В политическом, в высшей степени коммодитизированном общении языки и символы следуют той же матрице. Так обстоит дело с избирательными процессами, когда многие политические деятели следуют дискурсивным моделям, основанным на методах когнитивной войны, с целью модулировать восприятие общественного мнения и расширять свое голосование: “Речь идет о коммуникативных ресурсах, направленных на достижение когнитивного превосходства над оппонентами, обращаясь к культурным представлениям которых, преследуется когнитивный захват масс” (Де Моргни, 2024).
Точно так же, если изображение стоит тысячи слов, то изображение президентов, таких как Милей или Нобоа, одетых в военную форму, чтобы сопровождать глав корпораций в районы стратегических ресурсов, таких как литий или нефть, передает идею о том, что эти ресурсы принадлежат не народу, а частной собственности и вооруженным силам, но не народным, которые определены как коррумпированные и бесполезные, а силам Южного командования США или наемников израильских компаний, которые были обучены уничтожать любого, кто осмелится сопротивляться корпоративному или индивидуальному присвоению всего.
Это грубые образы и символы, коммуникативно представленные как смелые поступки и даже как поступки мужчин, которые умеют принимать жесткие решения, например, смириться с безработицей или позволить умереть от голода, преследуя более высокой цели: заработка немногих. Эти подмастерья фашистов, которые, маскируясь под G.I.Joe, демонстрируют подчинение своим корпоративным боссам с помощью визуальных и дискурсивных приемов подчинения власти, затем обрушивают на свои народы большие дозы авторитаризма.

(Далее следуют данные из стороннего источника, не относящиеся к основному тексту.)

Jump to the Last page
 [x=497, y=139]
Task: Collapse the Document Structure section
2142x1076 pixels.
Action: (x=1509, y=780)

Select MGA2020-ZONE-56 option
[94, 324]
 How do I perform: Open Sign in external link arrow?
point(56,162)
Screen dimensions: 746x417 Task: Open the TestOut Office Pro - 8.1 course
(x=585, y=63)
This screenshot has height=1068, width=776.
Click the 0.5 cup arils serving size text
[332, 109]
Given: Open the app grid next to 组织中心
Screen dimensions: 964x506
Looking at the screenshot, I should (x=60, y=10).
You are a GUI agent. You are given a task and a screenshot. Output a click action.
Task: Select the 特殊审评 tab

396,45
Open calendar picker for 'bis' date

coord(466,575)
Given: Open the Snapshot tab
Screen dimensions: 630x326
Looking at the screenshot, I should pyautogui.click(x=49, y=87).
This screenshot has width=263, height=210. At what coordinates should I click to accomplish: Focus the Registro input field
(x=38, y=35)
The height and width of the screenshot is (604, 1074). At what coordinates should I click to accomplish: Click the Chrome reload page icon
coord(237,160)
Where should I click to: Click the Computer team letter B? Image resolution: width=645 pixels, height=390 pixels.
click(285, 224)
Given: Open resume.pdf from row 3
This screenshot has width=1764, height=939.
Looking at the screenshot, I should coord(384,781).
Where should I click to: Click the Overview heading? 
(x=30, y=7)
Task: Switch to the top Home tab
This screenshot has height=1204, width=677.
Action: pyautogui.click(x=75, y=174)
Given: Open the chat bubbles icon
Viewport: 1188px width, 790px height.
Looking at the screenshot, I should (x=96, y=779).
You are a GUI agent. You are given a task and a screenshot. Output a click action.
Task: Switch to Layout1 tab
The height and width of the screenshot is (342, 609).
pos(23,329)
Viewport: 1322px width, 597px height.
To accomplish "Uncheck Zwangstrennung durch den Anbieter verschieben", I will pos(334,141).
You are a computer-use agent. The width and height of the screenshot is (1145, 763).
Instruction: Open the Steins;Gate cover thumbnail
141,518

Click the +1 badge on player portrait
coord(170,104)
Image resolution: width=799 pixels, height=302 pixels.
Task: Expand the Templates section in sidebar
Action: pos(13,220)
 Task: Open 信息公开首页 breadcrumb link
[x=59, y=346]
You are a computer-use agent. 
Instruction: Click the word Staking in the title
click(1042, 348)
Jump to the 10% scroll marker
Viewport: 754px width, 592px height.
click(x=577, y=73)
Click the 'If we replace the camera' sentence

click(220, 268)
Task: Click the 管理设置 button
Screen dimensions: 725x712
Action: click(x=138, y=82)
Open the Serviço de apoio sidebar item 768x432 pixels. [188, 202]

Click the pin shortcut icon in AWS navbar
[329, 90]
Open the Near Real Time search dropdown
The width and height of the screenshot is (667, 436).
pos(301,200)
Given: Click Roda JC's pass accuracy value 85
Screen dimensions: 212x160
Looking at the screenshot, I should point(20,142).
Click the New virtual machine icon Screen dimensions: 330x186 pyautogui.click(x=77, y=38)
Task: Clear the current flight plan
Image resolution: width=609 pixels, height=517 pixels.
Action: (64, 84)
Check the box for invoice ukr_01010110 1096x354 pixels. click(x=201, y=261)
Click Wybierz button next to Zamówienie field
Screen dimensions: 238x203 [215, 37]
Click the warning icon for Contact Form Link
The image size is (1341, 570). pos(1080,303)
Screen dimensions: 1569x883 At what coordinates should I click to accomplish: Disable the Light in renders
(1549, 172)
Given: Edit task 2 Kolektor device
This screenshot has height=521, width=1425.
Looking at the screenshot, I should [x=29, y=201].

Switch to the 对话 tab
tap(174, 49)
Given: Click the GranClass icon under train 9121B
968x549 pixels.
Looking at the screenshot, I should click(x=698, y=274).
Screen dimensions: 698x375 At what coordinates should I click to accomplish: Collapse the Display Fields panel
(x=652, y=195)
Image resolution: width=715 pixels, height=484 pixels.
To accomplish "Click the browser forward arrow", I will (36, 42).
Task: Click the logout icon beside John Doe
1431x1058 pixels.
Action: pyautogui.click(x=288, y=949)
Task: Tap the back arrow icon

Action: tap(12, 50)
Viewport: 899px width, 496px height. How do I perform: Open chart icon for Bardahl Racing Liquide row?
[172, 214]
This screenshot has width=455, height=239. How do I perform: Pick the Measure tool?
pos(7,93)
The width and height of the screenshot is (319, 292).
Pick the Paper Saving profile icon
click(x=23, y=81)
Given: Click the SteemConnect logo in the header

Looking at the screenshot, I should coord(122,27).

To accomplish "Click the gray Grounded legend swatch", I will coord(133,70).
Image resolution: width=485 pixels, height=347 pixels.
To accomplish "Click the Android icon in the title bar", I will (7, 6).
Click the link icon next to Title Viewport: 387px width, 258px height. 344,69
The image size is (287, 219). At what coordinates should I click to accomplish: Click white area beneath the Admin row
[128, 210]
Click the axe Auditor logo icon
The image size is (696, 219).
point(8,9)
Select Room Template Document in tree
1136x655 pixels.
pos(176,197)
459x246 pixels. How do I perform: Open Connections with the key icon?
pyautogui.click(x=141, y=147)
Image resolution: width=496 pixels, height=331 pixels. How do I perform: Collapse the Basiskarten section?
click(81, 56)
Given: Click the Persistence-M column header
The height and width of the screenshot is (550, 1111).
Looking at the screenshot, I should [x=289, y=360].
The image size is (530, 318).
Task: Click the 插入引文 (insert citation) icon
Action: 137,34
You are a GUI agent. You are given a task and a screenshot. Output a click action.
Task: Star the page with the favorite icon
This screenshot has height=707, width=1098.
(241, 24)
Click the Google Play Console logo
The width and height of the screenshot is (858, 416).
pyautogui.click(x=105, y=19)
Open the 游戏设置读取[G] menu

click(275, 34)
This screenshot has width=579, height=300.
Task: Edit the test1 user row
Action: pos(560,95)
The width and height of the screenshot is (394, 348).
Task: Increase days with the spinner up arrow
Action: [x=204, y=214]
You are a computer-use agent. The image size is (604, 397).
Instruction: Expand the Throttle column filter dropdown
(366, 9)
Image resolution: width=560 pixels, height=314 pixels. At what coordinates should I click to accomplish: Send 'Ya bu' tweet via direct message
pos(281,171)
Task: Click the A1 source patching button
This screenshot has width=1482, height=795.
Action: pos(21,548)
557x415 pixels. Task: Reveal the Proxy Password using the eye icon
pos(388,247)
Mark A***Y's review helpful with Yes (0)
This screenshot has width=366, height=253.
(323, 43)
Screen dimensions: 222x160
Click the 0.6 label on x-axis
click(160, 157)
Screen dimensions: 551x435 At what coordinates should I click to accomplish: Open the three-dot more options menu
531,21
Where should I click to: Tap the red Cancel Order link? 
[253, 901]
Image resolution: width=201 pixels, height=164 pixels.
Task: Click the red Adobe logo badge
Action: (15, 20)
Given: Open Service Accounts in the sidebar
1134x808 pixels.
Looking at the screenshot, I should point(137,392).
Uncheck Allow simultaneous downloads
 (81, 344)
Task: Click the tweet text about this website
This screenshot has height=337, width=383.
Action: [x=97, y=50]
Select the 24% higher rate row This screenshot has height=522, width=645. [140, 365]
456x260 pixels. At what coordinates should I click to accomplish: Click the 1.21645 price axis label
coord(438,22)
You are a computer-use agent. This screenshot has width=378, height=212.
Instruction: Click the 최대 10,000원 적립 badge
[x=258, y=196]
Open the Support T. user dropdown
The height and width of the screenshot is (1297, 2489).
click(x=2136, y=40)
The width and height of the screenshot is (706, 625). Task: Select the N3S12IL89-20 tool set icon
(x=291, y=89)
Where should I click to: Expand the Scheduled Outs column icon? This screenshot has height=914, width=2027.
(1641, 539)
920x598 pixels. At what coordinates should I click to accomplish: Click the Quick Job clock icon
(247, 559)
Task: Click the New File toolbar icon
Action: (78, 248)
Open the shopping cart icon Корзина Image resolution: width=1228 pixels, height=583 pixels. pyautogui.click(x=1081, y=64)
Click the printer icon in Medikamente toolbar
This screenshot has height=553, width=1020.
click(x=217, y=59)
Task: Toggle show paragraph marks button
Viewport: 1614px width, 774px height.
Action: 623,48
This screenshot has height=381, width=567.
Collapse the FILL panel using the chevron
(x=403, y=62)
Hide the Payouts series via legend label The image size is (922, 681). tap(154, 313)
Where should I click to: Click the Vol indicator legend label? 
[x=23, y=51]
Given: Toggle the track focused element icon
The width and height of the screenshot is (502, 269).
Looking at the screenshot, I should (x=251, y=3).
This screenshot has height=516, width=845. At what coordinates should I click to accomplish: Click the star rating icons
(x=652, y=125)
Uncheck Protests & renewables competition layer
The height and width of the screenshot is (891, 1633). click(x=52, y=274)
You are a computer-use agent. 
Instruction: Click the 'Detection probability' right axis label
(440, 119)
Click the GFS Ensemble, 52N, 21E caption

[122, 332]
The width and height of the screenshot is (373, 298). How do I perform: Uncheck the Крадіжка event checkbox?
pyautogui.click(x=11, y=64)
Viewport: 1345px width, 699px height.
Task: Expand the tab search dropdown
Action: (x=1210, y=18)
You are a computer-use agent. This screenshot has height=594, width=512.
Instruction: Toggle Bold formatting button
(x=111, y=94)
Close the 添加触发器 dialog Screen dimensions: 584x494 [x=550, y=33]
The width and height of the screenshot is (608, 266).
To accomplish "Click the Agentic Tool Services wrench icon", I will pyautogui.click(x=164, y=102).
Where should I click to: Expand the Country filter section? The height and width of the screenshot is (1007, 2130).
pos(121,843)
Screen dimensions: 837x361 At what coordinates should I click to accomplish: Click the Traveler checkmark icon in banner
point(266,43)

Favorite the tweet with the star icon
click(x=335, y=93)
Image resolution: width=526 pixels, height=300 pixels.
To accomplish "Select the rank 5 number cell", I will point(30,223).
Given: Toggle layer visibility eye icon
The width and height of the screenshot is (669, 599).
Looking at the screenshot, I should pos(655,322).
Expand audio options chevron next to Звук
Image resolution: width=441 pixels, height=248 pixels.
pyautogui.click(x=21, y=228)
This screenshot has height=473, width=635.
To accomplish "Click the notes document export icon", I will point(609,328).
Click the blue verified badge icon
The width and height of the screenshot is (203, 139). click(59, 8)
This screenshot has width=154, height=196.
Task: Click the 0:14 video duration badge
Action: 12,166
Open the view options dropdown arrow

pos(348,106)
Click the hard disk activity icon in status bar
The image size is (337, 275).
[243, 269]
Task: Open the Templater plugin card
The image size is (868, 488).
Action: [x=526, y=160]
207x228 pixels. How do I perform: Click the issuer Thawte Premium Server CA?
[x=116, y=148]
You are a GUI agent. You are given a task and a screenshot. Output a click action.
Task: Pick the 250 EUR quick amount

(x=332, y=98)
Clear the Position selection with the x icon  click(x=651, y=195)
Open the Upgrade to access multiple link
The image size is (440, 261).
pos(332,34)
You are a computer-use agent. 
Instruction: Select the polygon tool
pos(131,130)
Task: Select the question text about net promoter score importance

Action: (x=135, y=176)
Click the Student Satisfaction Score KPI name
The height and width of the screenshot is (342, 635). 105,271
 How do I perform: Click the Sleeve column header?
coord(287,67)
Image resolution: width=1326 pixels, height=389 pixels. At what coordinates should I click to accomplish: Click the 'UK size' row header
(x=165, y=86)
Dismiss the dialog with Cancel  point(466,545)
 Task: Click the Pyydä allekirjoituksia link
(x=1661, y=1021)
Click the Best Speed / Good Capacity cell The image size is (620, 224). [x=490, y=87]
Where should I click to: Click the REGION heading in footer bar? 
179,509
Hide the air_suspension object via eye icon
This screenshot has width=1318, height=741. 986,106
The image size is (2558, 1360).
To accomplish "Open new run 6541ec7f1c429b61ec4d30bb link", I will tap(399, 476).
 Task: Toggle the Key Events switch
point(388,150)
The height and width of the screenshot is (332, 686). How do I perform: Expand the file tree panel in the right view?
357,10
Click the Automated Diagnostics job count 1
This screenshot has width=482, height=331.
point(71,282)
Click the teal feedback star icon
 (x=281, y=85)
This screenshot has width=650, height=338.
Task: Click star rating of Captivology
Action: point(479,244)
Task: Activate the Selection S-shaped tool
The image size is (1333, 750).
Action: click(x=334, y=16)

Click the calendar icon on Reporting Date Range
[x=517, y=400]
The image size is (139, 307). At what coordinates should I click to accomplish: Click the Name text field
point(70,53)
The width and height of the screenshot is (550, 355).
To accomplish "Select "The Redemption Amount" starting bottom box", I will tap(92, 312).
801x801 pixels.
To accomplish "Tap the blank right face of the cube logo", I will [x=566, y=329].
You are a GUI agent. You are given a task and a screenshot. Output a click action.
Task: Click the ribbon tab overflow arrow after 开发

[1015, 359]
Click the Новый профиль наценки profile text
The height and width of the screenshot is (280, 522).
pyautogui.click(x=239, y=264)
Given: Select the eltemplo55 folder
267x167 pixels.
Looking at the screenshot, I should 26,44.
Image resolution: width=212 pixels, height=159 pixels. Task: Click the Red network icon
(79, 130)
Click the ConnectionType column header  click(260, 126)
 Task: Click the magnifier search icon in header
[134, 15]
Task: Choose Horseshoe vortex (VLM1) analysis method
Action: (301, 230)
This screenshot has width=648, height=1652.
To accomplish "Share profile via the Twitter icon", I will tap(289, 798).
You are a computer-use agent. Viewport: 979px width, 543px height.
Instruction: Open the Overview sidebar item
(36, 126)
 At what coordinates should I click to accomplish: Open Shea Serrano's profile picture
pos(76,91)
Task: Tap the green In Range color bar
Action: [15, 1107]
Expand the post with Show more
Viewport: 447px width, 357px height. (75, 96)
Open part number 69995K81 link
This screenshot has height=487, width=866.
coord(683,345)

Главный вопрос заключается в следующем: почему народы, пострадавшие от социально-экономической и человеческой жестокости, причиняемой этими субъектами капитала, продолжают оказывать им поддержку, вплоть до того, что отмечают тенденцию роста ультраправых? По словам Маурицио Лаццарато, неокапитализм затрагивает корни существования, делает больше, чем требует подчинения или послушания, формирует и модулирует субъективность и жизнь людей.
Кроме того, часть ответа может быть получена в ходе исследования феномена когнитивной войны, цель которой состоит в том, чтобы атаковать мозг, изменять его представления, изменять поведение людей, пока они не окажутся неспособными принимать решения, действовать и думать самостоятельно. И даже “стремится к тому, чтобы враг уничтожил себя с самого начала внутри” (Клавери и Клюзл, 2023).
Таким образом, это крупномасштабная экономическая, политическая, культурная и геополитическая битва, которая ведется в современном контексте стремления капитализма изменить свое положение и его авторитарных намерений по планетарной геоэкономической перестройке. Его намерение искоренить в зародыше антисистемные альтернативы и перспективы многополярного мира, которые являются его противоположностью, тем не менее сталкивается со значительными препятствиями не только потому, что они занимают лучшие места в экономических рейтингах и в общественном мнении, но и потому, что они демонстрируют гораздо более привлекательные прогнозы на будущее, чем предложения, которые они выдвигают. Под угрозой жизнь людей и планеты, которую демонстрирует капитализм.
Библиография
Клавери, Бернар; Клузель Франсуа (2023): Концепция когнитивной войны. Инновационный центр НАТО.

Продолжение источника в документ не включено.